Morale de l’histoire : « Il est normal de tomber, l’essentiel c’est de se relever et de continuer … »

Enseigner en Prépa...

J’ai intégré la prépa comme enseignante universitaire depuis 1998, d’abord à l’Institut préparatoire aux études d’ingénieurs de Monastir comme assistante universitaire, puis à l’Institut Préparatoire aux études d’ingénieurs El Manar depuis presque une vingtaine d’années en tant que Maîtresse-assistante universitaire (l’équivalent du statut de Maîtresse de conférences en France). Dès le premier jour, j’ai découvert qu’enseigner en prépa représentait une grande responsabilité. En effet, outre le fait d’être en face d’une élite de la masse estudiantine du pays, il faut amener cette élite lentement mais sûrement à la passation d’un concours tunisien, ou français pour plusieurs d’entre eux (concours d’entrée aux Grandes Écoles d’Ingénieurs), qui est connu comme étant l’un des plus difficiles du pays et dans le monde.

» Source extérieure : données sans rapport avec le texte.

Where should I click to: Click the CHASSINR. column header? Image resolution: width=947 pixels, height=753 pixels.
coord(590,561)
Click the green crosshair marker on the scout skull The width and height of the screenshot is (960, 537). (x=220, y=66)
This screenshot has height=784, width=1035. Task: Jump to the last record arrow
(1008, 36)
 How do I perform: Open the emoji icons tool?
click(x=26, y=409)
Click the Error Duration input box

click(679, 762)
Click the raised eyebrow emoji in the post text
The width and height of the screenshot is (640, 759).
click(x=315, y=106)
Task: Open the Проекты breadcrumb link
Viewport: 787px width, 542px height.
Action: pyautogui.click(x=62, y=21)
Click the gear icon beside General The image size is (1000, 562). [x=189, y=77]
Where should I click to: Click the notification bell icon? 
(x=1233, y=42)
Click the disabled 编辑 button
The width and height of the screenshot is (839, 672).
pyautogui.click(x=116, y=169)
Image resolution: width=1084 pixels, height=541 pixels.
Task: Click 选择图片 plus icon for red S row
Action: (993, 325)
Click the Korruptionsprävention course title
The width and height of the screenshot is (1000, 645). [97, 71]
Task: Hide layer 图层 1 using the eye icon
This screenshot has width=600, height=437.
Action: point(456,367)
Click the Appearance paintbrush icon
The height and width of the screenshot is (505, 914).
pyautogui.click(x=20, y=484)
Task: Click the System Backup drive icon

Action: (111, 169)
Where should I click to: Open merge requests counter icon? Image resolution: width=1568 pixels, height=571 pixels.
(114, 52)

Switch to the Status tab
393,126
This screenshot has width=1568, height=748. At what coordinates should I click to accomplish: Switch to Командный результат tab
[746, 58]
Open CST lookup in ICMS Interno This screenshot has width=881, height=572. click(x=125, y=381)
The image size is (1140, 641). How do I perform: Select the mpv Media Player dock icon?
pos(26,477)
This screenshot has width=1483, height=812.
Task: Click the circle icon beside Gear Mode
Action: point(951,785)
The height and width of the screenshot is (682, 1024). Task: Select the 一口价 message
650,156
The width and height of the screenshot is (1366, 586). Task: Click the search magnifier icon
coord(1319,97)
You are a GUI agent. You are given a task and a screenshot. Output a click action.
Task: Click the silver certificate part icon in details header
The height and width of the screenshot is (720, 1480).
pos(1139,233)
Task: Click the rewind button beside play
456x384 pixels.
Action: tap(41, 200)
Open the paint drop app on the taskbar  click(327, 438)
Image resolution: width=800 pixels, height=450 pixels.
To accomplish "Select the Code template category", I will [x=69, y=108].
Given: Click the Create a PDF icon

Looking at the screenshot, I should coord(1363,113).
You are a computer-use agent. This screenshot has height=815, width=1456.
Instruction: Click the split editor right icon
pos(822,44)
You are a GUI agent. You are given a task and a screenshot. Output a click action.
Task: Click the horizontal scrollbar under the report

Ainsi, j’ai vite compris qu’à ma place, je devrais être en même temps une enseignante, une guide , une éducatrice, une coach, une animatrice et même parfois une « maman »...

... avec une pédagogie active

La définition du mot « enseigner » dans le dictionnaire le Robert est formulée ainsi : « Transmettre à un élève des connaissances et/ou des techniques de façon qu’il comprenne et assimile. »

Toutefois, nous, enseignants de mathématiques, savons pertinemment que la mission n’est pas aussi simple. Cette mission est encore plus difficile dans mon cas étant donné que le programme d’algèbre que j’enseigne en première année de prépa (Math Sup) est à la fois très chargé, avec une obligation morale de le terminer, et très théorique puisqu’il parcourt les fondamentaux de l’algèbre générale et linéaire.

C’est comme ça que je me suis impliquée au fil des années à changer ma méthode d’enseignement, à la faire évoluer afin de réussir à passer une information et une connaissance bien assimilées tout en gardant mes étudiants éveillés et motivés tout au long d’une séance d’algèbre qui présente un cours difficile et théorique.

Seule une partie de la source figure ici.